The lack of cars as well as human resources has impeded UNICEF’s ability to reach more sites per day. This is a key challenge to child protection activities, which require larger human and transportation resources.

 

Education:

 

Still, UNICEF is facing difficulties in filling the cluster of education because of lack of human resources.

 

HIV/AIDS:

 

Today there was an announcement through the radio that the organization AASON started a patient clinic for providing care for HIV-infected. People are being encouraged to go back to the clinic where they used to get treatment before the quake, but in case the clinics have been destroyed, the patients could get care in the AASON clinic.

 

Clusters:

 

Nutrition:

 

The cluster coordinator Mija Ververes together with Hedwig Deconinck (USAID) will arrive to Haiti tomorrow.

The strategy and the standards are being finalised engaging the government in a leading role.

The key constraints are communication and coordination and the capacity for storage. The plan for general food distribution is not fully implemented yet.

 

WASH:

 

Maximal production of main two companies can not serve all the needs that are increasing every day, so solutions have been analyzed and found. DINEPA is negotiating with private water distributor about water trucking and treatment and the cluster will support in wells and boreholes assessments. The cluster needs to identify new sources to meet the demand, and also to define a strategy for hygiene kit distribution.

Latrine constructions have started in three sites in Port-au-Prince and Petion-Ville.

 

Child Protection:

 

Currently there are 30 organizations participating in the sub-cluster. They have formed three working groups under the sub-cluster to look at specific issue.

The three groups are:

1. Identification and registration of unaccompanied children.

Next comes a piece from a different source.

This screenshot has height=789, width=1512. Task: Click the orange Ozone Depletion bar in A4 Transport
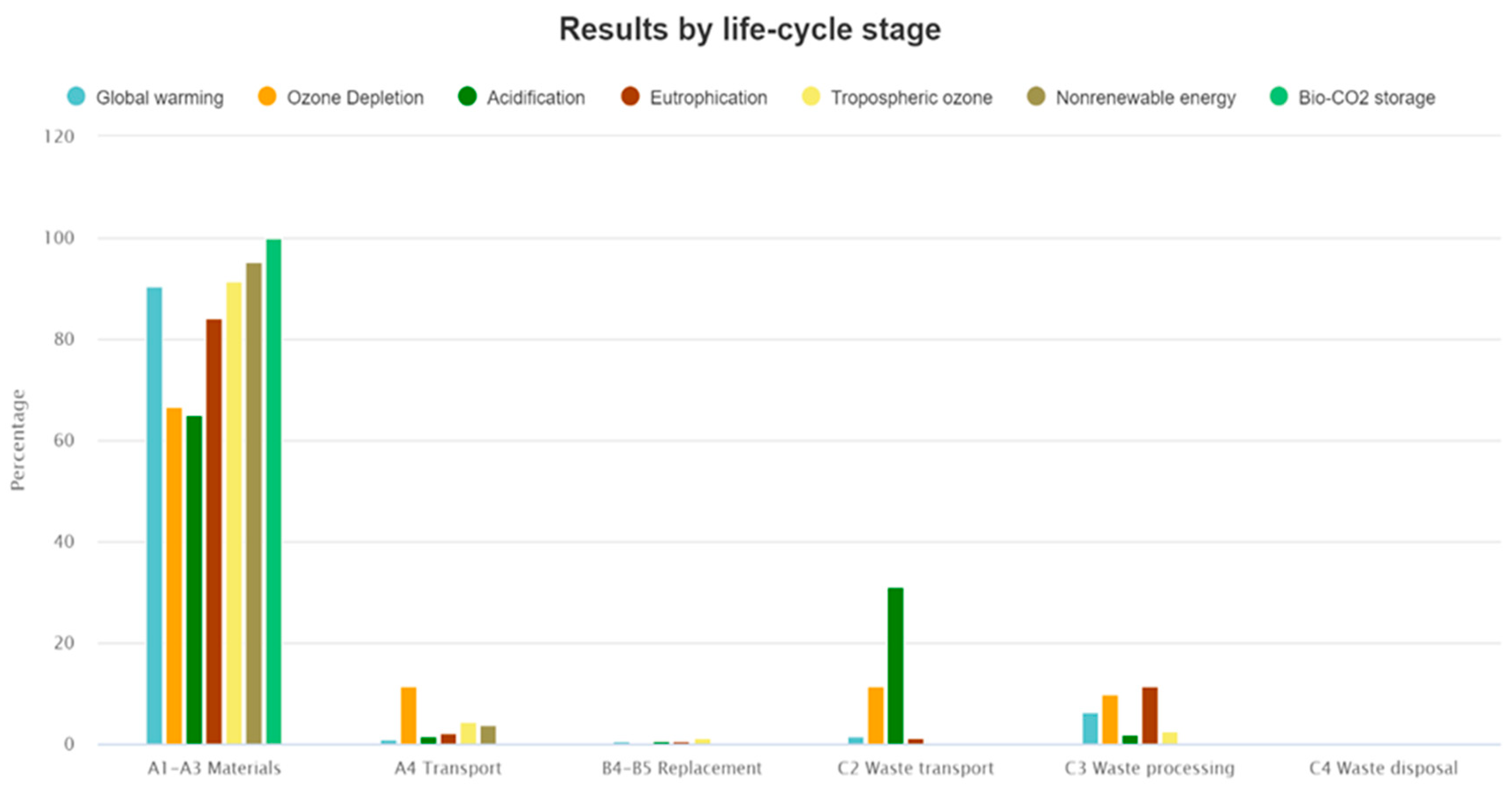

In the first phase those most vulnerable to abuse, exploitation and violence, including all those under 5 years of age, will be registered.

2. Interim care arrangements for unaccompanied children and 3. Development and integration of child protection strategy within the Shelter Cluster Strategy scenarios. The Shelter Cluster has developed a draft strategy presenting three shelter scenarios that will be applied in response to this disaster (support to spontaneous settlements; planned transitional sites for larger populations; host family arrangements). Based on these shelter scenarios, the CW Sub-Cluster will develop strategies to ensure mechanisms for child protection in all contexts.

 

The sub-cluster has now agreed upon and finalized a number of key tools, including Inter-agency agreed upon common Child Protection Rapid Assessment and urgent action reporting form on urgent child protection risks in particular areas. A who, what, where mapping tool to begin collecting information is being implemented to meet key gaps.

 

Key child protection issues and concerns have been integrated in the UNDAC Inter-Cluster Assessment that will be undertaken in all affected areas next week. Child protection staff from government and NGOs have also been identified to form part of the assessment teams that will undertake the assessment.

 

The Sub-Cluster, through the coordinator and MINUSTAH-Child Protection, is participating in the Shelter Cluster to ensure that child protection concerns are integrated in to both the development of Shelter Strategies, as well as site planning.

 

Media and Communication:

 

Key media activities undertaken and planned:

 

Today, for instance CNN, the Spanish, Canadian and Italian televisions are making reportages. Tomorrow, CNN international will make a live interview with Representative Guido Cornale.

List of spokespersons: Representative Guido Cornale, sr communication officer Kent Page and communication officer Roshan Kahdivi.